Provide an exact transcription of all the records.

================

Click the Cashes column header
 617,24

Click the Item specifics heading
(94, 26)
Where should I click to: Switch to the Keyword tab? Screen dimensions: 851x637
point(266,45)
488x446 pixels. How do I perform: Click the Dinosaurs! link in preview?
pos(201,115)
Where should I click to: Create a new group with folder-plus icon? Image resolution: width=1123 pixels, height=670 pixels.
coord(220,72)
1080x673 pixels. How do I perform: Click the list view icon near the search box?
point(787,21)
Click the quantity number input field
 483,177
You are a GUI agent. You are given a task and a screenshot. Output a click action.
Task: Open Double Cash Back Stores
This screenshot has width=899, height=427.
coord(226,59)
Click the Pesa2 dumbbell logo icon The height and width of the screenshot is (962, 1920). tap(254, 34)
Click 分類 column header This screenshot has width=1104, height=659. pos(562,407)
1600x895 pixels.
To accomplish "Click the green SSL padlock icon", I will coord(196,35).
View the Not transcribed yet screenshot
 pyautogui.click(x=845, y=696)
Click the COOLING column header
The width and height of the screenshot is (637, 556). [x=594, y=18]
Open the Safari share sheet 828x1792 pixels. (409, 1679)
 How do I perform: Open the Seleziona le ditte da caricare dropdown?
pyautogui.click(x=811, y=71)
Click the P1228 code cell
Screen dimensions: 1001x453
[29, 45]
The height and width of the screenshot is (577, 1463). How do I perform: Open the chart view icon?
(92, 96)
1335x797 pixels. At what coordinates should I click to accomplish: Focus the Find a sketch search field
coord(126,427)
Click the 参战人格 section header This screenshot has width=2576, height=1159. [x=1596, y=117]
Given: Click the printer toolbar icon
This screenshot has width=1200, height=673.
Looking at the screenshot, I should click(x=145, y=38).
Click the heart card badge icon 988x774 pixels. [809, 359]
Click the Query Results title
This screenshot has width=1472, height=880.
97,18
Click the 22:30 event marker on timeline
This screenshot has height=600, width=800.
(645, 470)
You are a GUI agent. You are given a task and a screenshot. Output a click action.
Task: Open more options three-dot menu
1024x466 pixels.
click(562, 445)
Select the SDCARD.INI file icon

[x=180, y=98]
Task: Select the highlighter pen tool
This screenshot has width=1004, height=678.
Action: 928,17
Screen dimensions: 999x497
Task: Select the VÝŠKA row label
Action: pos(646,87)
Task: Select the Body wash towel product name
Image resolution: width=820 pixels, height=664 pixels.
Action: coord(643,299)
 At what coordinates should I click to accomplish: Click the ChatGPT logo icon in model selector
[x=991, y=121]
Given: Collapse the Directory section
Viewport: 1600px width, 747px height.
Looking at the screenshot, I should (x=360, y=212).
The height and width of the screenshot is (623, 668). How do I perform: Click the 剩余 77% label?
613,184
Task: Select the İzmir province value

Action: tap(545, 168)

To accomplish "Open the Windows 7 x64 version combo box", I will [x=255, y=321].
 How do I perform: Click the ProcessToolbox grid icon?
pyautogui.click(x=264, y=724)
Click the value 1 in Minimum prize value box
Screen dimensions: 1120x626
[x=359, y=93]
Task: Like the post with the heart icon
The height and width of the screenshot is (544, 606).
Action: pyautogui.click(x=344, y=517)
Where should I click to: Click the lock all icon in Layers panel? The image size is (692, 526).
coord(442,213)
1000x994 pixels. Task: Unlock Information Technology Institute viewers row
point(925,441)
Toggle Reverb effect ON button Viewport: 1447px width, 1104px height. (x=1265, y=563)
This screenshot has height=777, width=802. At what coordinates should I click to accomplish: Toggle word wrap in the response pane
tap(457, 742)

================

[ANSWER TO THIS EXERCISE]
Click the Cashes column header
 617,24

Click the Item specifics heading
(94, 26)
Where should I click to: Switch to the Keyword tab? Screen dimensions: 851x637
point(266,45)
488x446 pixels. How do I perform: Click the Dinosaurs! link in preview?
pos(201,115)
Where should I click to: Create a new group with folder-plus icon? Image resolution: width=1123 pixels, height=670 pixels.
coord(220,72)
1080x673 pixels. How do I perform: Click the list view icon near the search box?
point(787,21)
Click the quantity number input field
 483,177
You are a GUI agent. You are given a task and a screenshot. Output a click action.
Task: Open Double Cash Back Stores
This screenshot has width=899, height=427.
coord(226,59)
Click the Pesa2 dumbbell logo icon The height and width of the screenshot is (962, 1920). tap(254, 34)
Click 分類 column header This screenshot has width=1104, height=659. pos(562,407)
1600x895 pixels.
To accomplish "Click the green SSL padlock icon", I will coord(196,35).
View the Not transcribed yet screenshot
 pyautogui.click(x=845, y=696)
Click the COOLING column header
The width and height of the screenshot is (637, 556). [x=594, y=18]
Open the Safari share sheet 828x1792 pixels. (409, 1679)
 How do I perform: Open the Seleziona le ditte da caricare dropdown?
pyautogui.click(x=811, y=71)
Click the P1228 code cell
Screen dimensions: 1001x453
[29, 45]
The height and width of the screenshot is (577, 1463). How do I perform: Open the chart view icon?
(92, 96)
1335x797 pixels. At what coordinates should I click to accomplish: Focus the Find a sketch search field
coord(126,427)
Click the 参战人格 section header This screenshot has width=2576, height=1159. [x=1596, y=117]
Given: Click the printer toolbar icon
This screenshot has width=1200, height=673.
Looking at the screenshot, I should click(x=145, y=38).
Click the heart card badge icon 988x774 pixels. [809, 359]
Click the Query Results title
This screenshot has width=1472, height=880.
97,18
Click the 22:30 event marker on timeline
This screenshot has height=600, width=800.
(645, 470)
You are a GUI agent. You are given a task and a screenshot. Output a click action.
Task: Open more options three-dot menu
1024x466 pixels.
click(562, 445)
Select the SDCARD.INI file icon

[x=180, y=98]
Task: Select the highlighter pen tool
This screenshot has width=1004, height=678.
Action: 928,17
Screen dimensions: 999x497
Task: Select the VÝŠKA row label
Action: pos(646,87)
Task: Select the Body wash towel product name
Image resolution: width=820 pixels, height=664 pixels.
Action: coord(643,299)
 At what coordinates should I click to accomplish: Click the ChatGPT logo icon in model selector
[x=991, y=121]
Given: Collapse the Directory section
Viewport: 1600px width, 747px height.
Looking at the screenshot, I should (x=360, y=212).
The height and width of the screenshot is (623, 668). How do I perform: Click the 剩余 77% label?
613,184
Task: Select the İzmir province value

Action: tap(545, 168)

To accomplish "Open the Windows 7 x64 version combo box", I will [x=255, y=321].
 How do I perform: Click the ProcessToolbox grid icon?
pyautogui.click(x=264, y=724)
Click the value 1 in Minimum prize value box
Screen dimensions: 1120x626
[x=359, y=93]
Task: Like the post with the heart icon
The height and width of the screenshot is (544, 606).
Action: pyautogui.click(x=344, y=517)
Where should I click to: Click the lock all icon in Layers panel? The image size is (692, 526).
coord(442,213)
1000x994 pixels. Task: Unlock Information Technology Institute viewers row
point(925,441)
Toggle Reverb effect ON button Viewport: 1447px width, 1104px height. (x=1265, y=563)
This screenshot has height=777, width=802. At what coordinates should I click to accomplish: Toggle word wrap in the response pane
tap(457, 742)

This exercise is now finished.